- [What you are asked to do] Print every one of the items below word for word, omitting the pictures.

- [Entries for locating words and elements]

◆ ◆ ◆ ◆

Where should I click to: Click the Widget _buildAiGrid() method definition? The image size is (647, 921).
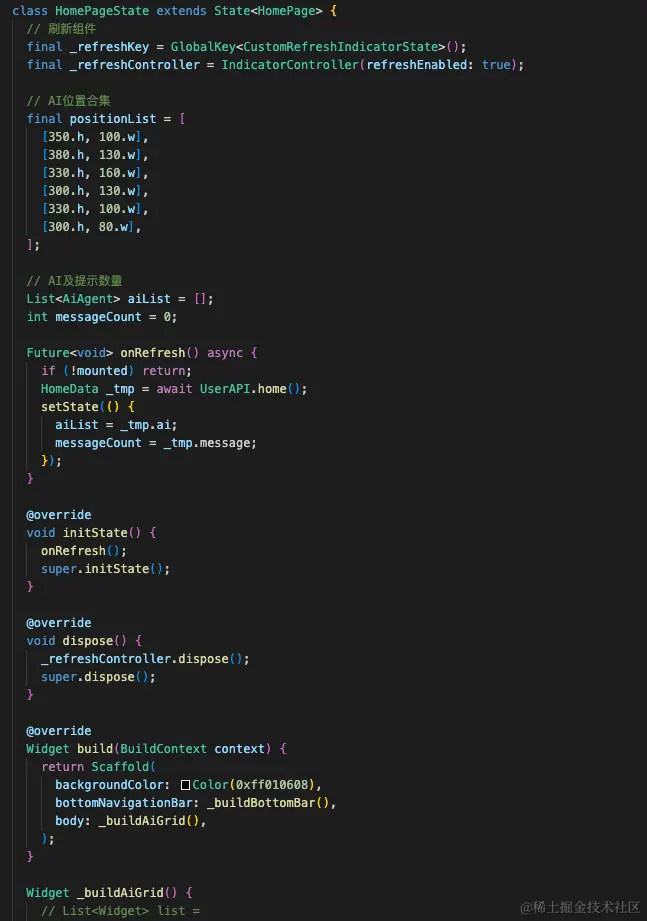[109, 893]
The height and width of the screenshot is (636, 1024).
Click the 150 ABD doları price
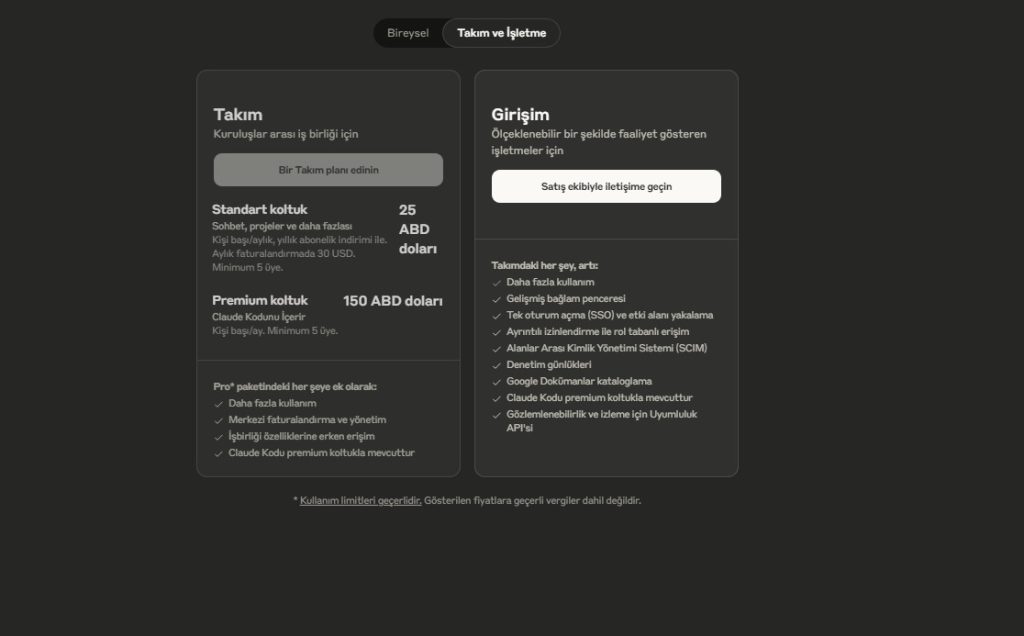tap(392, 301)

◆ ◆ ◆ ◆

- [Answer]
Where should I click to: Click the Widget _buildAiGrid() method definition? The image size is (647, 921).
[109, 893]
The height and width of the screenshot is (636, 1024).
Click the 150 ABD doları price
tap(392, 301)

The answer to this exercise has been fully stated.